━━━━━ TASK INPUTS

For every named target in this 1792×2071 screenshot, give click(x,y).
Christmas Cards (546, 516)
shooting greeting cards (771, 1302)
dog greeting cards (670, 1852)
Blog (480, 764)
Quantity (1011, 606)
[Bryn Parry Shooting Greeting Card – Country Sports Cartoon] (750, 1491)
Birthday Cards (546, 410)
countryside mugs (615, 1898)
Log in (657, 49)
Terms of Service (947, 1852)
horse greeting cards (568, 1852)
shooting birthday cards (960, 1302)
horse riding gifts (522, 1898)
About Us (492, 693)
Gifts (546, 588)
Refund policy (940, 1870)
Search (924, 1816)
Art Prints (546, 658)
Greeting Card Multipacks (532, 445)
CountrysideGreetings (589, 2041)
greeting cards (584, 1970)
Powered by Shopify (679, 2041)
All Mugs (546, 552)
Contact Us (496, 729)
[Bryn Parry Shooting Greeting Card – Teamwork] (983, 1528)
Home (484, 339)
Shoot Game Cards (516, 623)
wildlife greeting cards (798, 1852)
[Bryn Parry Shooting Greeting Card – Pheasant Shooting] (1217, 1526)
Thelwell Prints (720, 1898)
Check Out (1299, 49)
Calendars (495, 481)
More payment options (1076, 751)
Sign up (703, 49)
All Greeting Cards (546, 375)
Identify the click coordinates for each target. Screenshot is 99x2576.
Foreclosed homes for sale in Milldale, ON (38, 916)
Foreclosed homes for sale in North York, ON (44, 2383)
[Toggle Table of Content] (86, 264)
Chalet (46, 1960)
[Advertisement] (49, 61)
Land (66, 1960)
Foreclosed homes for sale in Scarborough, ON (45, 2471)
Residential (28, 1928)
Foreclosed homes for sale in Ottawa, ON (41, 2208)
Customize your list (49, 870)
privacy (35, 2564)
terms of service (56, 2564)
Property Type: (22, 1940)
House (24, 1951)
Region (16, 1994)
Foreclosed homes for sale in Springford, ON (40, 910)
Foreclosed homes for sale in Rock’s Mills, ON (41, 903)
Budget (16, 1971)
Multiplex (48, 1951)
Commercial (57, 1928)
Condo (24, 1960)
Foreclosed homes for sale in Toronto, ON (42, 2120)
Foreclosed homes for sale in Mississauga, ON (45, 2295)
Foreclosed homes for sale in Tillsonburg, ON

━━━━━━━━━━

Taking the material above, say how many lines have "homes" in them, and give no other output.

ANSWER:
9